Morning Lineup – February 20

Monday Morning – Holiday for Some

For government employees and bankers this is the tail end of a 3-day weekend as today is a government holiday officially called Washington's Birthday Observed.  A while back most people started referring to it as President's Day which is easier to write and say.  Purists will wait until Wednesday the 22nd to honor our first president on his true birthday.

Back on Friday we talked in the Lineup about volunteer recruitment and the possible reasons why it has become so difficult in the past ten or fifteen years.  I capped off the essay with a recruiting video that the Washington State volunteers association has produced and is running currently.  (Click HERE to take a look at it and read the posting.)  Since then we have learned that a couple of other organizations are trying the video route, too.  One of our regular readers, Scott Anderson sent us the link to a recruiting video that is used by the city of Maple Grove, Minnesota, (a Minneapolis suburb) and is posted directly on the city's official website.  They use call firefighters in Maple Grove and this page tells what they do and how to join up.  CLICK HERE to go over to that page and take a look.  It's an excellent production that was put together by a couple of employees of a Twin Cities television station, one of them, the cameraman, is a FF and got it started.

Another reader, Nick left a Comment saying that a similar video running in Rhode Island got him "in the door" of a local VFD. 

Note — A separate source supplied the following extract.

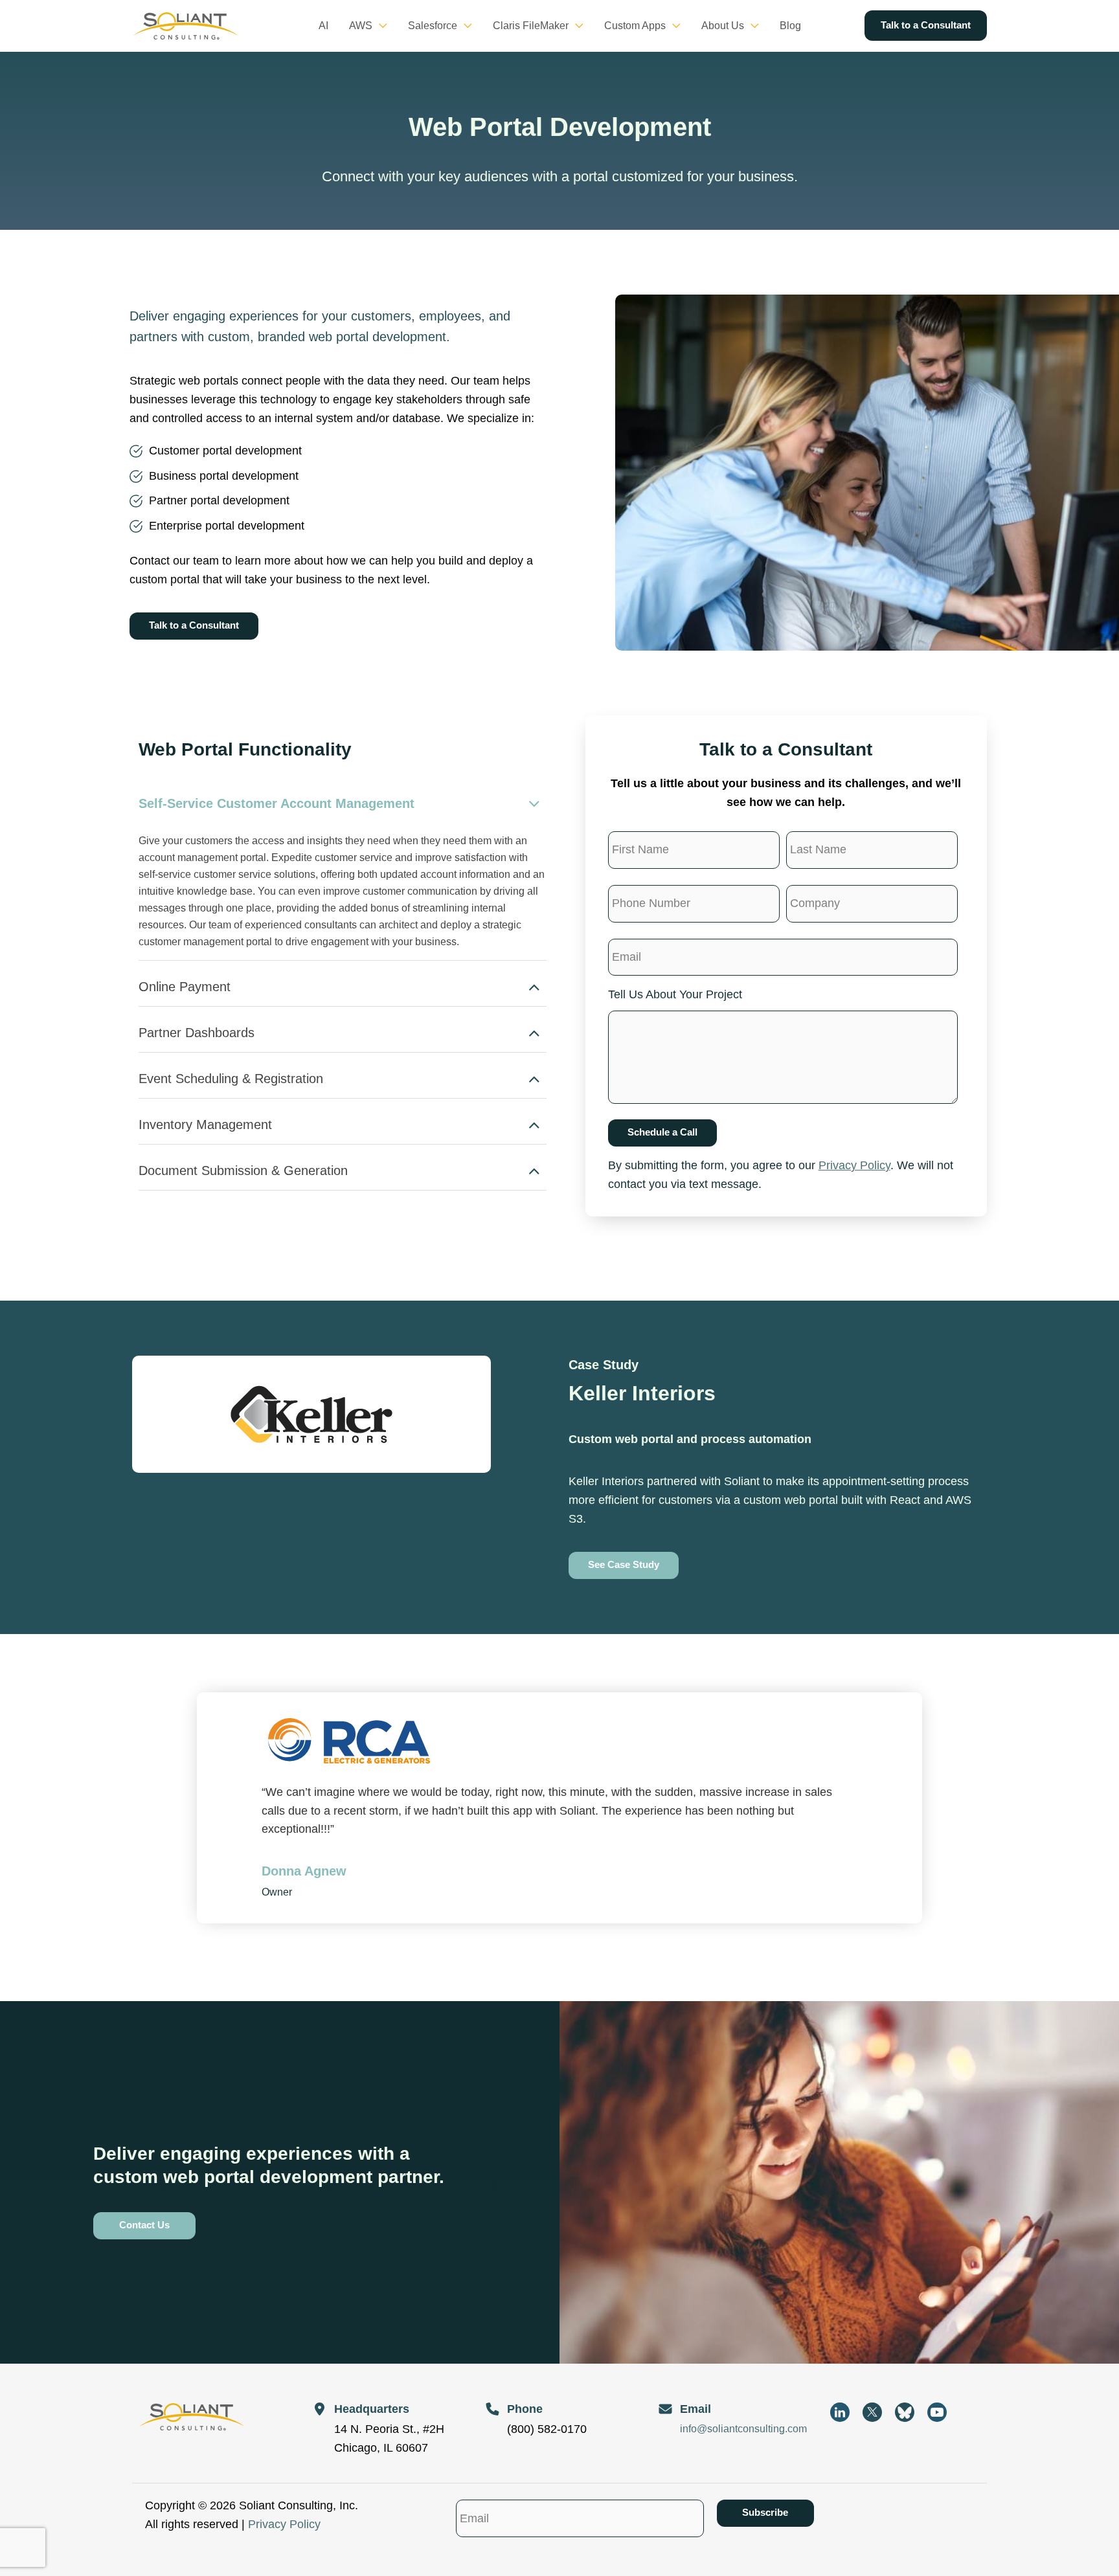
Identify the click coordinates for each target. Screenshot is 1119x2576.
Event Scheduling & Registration (231, 1078)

Coincidentally, this weekend the local newspaper for Vancouver Island/Victoria, British Columbia, the Times Colonist ran a story that parallels just what we've been talking about.  It tells that several towns in the greater-Victoria area are now encouraging their public works employees to become active volunteers for the FD and they have them respond to the fire calls in the daytime while they are working.  You know without me telling you that workday hours are deadly for volunteer responses because they are unable to leave their workplaces when the siren blows.  But the public works people are usually already on the street when the emergency arises and the towns are glad to have the cadre of trained FF's right at hand ready to respond.  From the article:

Much of the recruitment problem arises from a changing demographic, say fire chiefs. Fewer people are able or willing to dedicate free time to a department for 20 or 30 years, as in the past. The majority of volunteers are younger men and women who use the departments as training grounds so they can land career positions within three to five years.

An area where chiefs are focusing attention is in attracting recruits. Sorensen said his Sooke department has an average volunteer firefighter retention span of about 2.8 years. "You just about train them to where you want and then they leave," he said. "The way it's going in recent years, you're lucky if you can get three or four years out of them."

That's not so much of a problem as long as the department can keep up recruitment, he says.

It's lengthy and well-researched and written article.  I encourage you to take a few minutes and read the entire STORY HERE.

We need to get our own equipment checked out now, so let's get started.  After I get more coffee going, I'll meet you back in the day room.